Excerpt provided section start

Question

PLEASE HELP WITH THIS CALCULUS PROBLEM!



A carousel has a diameter of 16m and completes a revolution every 30s.

a) Model the north-south position of a rider on the outside rim of the carousel using a sine function.

b) Differentiate the function in part a)

c) Determine the north-south speed of the rider.

d) What is the position of the rider on the carousel when this maximum north-south speed is reached?

PLEASE SHOW WORK!

Answer 1

a) This is uniform circular motion but we can model the x motion and the y motion separately. Calling y>0 north and y<0 south,
\[y=8\sin wt\]where t=time in seconds and w=angular velocity in radians/second. The 8 appears in the question because the north-south position varies between +8m and -8m since the diameter of the wheel is 16m. The angular velocity is given by:\[w=\frac{2pi}{30}=\frac{pi}{15}\]so we have:\[y=8\sin (\frac{pi}{15}t)\]

Answer 2

Ok, thank you for that, now to part b

Answer 3

give part b a try and let me know if you get stuck

Answer 4

I dont know how to differentiate it

Answer 5

do you know how to differentiate \[y=\sin x\]?

Answer 6

cosx

Answer 7

agreed

Answer 8

now y=8sinx just differentiates to 8cosx so we're almost there.

Answer 9

so its just 8cosx(pi/15)(t)?

Answer 10

not quite; we need to apply the chain rule to this one

Answer 11

\[\frac{d}{dt}8\sin (\frac{pi}{15}t)=8\cos(\frac{pi}{15}t)*\frac{d}{dt}(\frac{pi}{15}t)\]

Answer 12

so is it: 8/15picos(pi(t)/15)

Answer 13

yep

Answer 14

are you sure?

Answer 15

\[dy/dt=\frac{8pi}{15}\cos (\frac{pi}{15}t)\]yeah

Answer 16

so how about part c)?

Answer 17

Well part c is badly worded. Do they want the value of the maximum speed? The north-south speed is given by \[\left| dy/dt \right|\] which varies with time. So the north-south speed is just the absolute value of the function in part b.

Answer 18

im not sure, thats how its written

Answer 19

i think its asking for maximum according to part d)

Answer 20

my answer would be \[\left| \frac{8pi}{15}\cos (\frac{pi}{15}t) \right|\]Now the largest the absolute value of the cosine of anything can be is 1...this occurs when t=0 and t=-pi and t=2pi. This max speed is equal to (8*pi)(15)

Answer 21

are you sure thats the answer?

Answer 22

If you see an error, let me know

Answer 23

ok, onto part d)

Answer 24

which equation gives us the position of the rider?

Answer 25

Im not sure

Answer 26

btw, I got 377 for (8*pi)(15). Whats the unit?

Answer 27

ok, we already came up with it...it is precisely the equation asked for in part a. Now, we know the values of t for which the north-south velocity is at a maximum so all you need to do is plug in these value of t into the position function to answer this.

Answer 28

units are in m/s

Answer 29

I dont understand what values of t you are talking about

Answer 30

and (8*pi)/15 is about 1.68...not sure where you got 377?

Answer 31

"This max speed is equal to (8*pi)(15)"

Answer 32

oh, that's a typo on my part...should read (8*pi)/15

Answer 33

ok so what values of t?

Answer 34

"Now the largest the absolute value of the cosine of anything can be is 1...this occurs when t=0 and t=-pi and t=2pi. This max speed is equal to (8*pi)(15)
"

Answer 35

so I just substitute all those values and thats the answer?

Answer 36

substitute them into the equation from part a, and yes, those should be the answers

Answer 37

when writing pi, is it 3.14 or 180?

Answer 38

3.14 radians

Answer 39

so when t = 0, position = 0?

Answer 40

the y position equals zero, yep

Answer 41

and when t= -pi, y= -0.9186?

Answer 42

no...when t=-pi, y=0 again

Answer 43

how?

Excerpt provided section end

Requirement A =
Return, verbatim, the stretch of the saved entries from the line containing "What are the" through the line containing "(340, 170).", with both of those lines included.
The carousel calculus thread and the saved entries are unrelated to each other.

Data for the task section start

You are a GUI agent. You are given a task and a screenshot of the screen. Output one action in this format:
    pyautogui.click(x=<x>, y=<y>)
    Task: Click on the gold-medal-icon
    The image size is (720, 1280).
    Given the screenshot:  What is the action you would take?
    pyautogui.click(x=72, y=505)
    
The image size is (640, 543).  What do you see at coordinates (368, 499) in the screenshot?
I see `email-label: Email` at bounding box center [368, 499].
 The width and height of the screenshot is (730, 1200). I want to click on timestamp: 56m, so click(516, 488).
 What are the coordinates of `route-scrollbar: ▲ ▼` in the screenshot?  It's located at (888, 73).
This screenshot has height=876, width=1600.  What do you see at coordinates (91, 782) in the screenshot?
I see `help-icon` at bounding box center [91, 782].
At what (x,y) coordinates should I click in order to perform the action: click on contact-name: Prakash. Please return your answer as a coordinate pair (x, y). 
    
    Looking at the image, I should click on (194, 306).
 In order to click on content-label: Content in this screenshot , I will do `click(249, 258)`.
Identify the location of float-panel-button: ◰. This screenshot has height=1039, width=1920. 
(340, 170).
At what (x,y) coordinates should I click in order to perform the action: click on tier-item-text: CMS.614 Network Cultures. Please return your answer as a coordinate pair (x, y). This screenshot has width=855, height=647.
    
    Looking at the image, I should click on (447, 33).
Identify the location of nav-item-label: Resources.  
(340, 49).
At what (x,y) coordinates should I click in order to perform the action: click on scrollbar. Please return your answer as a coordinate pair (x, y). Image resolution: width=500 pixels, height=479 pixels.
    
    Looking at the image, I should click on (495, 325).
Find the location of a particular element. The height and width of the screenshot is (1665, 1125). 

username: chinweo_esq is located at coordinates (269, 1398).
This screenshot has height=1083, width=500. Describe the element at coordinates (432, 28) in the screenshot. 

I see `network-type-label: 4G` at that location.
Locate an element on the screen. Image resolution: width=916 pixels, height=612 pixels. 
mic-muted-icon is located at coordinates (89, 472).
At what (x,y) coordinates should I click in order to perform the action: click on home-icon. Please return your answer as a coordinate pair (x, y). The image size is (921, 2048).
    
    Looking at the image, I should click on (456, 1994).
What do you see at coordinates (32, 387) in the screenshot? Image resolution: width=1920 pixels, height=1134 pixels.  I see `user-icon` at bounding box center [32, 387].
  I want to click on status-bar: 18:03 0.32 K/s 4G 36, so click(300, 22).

Data for the task section end

Requirement B =
Retype the stretch of the carousel calculus thread from "A carousel has" through "speed is reached?" word for word.

Written answer A =
 What are the coordinates of `route-scrollbar: ▲ ▼` in the screenshot?  It's located at (888, 73).
This screenshot has height=876, width=1600.  What do you see at coordinates (91, 782) in the screenshot?
I see `help-icon` at bounding box center [91, 782].
At what (x,y) coordinates should I click in order to perform the action: click on contact-name: Prakash. Please return your answer as a coordinate pair (x, y). 
    
    Looking at the image, I should click on (194, 306).
 In order to click on content-label: Content in this screenshot , I will do `click(249, 258)`.
Identify the location of float-panel-button: ◰. This screenshot has height=1039, width=1920. 
(340, 170).

Written answer B =
A carousel has a diameter of 16m and completes a revolution every 30s.

a) Model the north-south position of a rider on the outside rim of the carousel using a sine function.

b) Differentiate the function in part a)

c) Determine the north-south speed of the rider.

d) What is the position of the rider on the carousel when this maximum north-south speed is reached?